Produce an exact transcription of the data, with the images left out.

Stored records:
■ ■ ■ ■ ■
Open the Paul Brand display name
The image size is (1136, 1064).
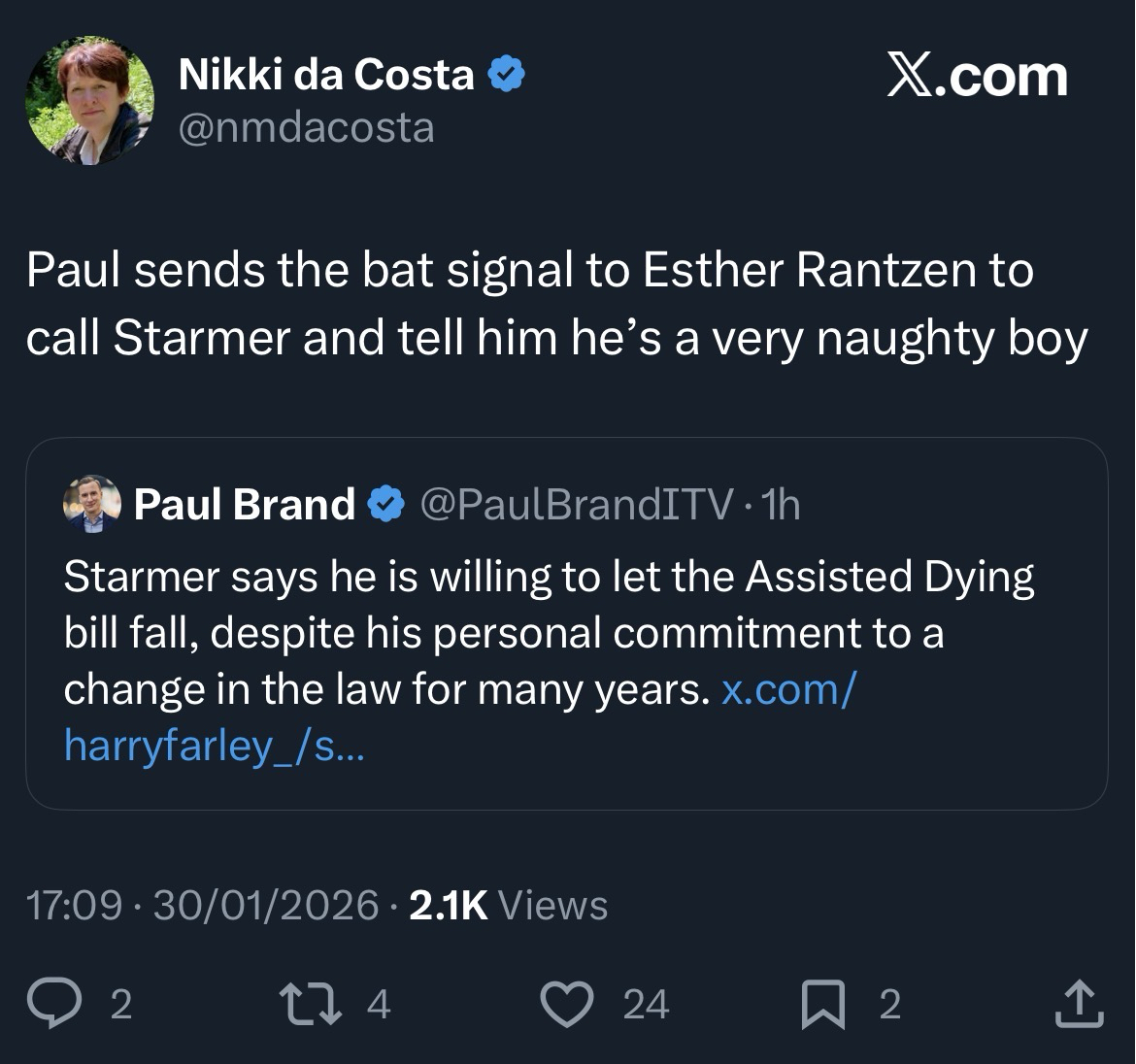point(244,504)
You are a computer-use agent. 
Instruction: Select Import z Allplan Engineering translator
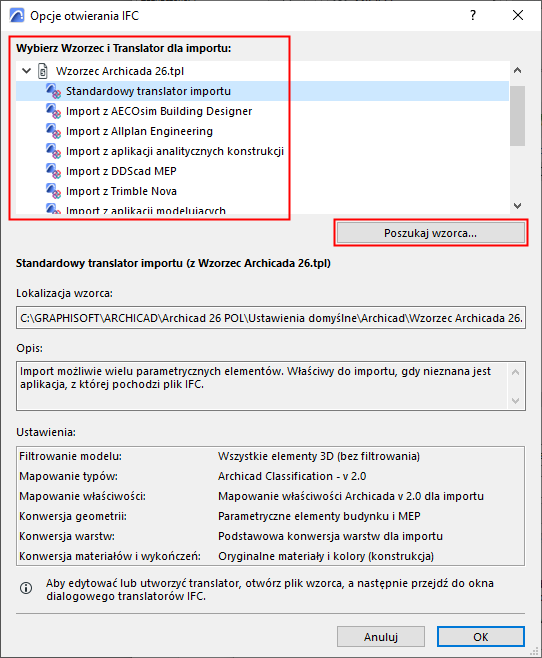pos(139,131)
■ ■ ■ ■ ■
▶ [Exercise solution]:
Open the Paul Brand display name
The image size is (1136, 1064).
point(244,504)
You are a computer-use agent. 
Instruction: Select Import z Allplan Engineering translator
pos(139,131)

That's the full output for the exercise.